1815 railway boiler explosion in Philadelphia, England

The 1815 Philadelphia train accident occurred on 31 July 1815, in Philadelphia, County Durham, England, when an early experimental railway locomotive, Brunton's Mechanical Traveller, suffered a boiler explosion. This engine, also known as the Steam Horse, ran on four wheels but was pushed by mechanical feet. This was both the first recorded boiler explosion and the first railway accident causing major loss of life with at least 13 people killed (sources differ).

The accident is not included in many texts because it was on an industrial waggonway or plateway, rather than a public railway. Nevertheless, it predated William Huskisson's fatal accident at Parkside by 15 years, and the death toll was not exceeded by any railway accident until 1842 worldwide (see Versailles rail accident), and 1861 in the UK (Clayton Tunnel). It also killed more people than any other UK railway boiler explosion of all time, though 26 were killed in a 1912 boiler explosion in San Antonio, USA.
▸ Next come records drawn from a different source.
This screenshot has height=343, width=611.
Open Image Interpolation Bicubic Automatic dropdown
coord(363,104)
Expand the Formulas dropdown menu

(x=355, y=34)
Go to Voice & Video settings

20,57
Most boiler explosions caused severe mechanical damage but often only the locomotive crew suffered physically; however, Brunton's locomotive was surrounded at the time by a crowd of curious sightseers, who formed the majority of the victims. The first high-pressure steam locomotive, Trevithick's Penydarren engine, had only appeared 11 years earlier in 1804, and engineering understanding of the forces and safety risks involved was still primitive.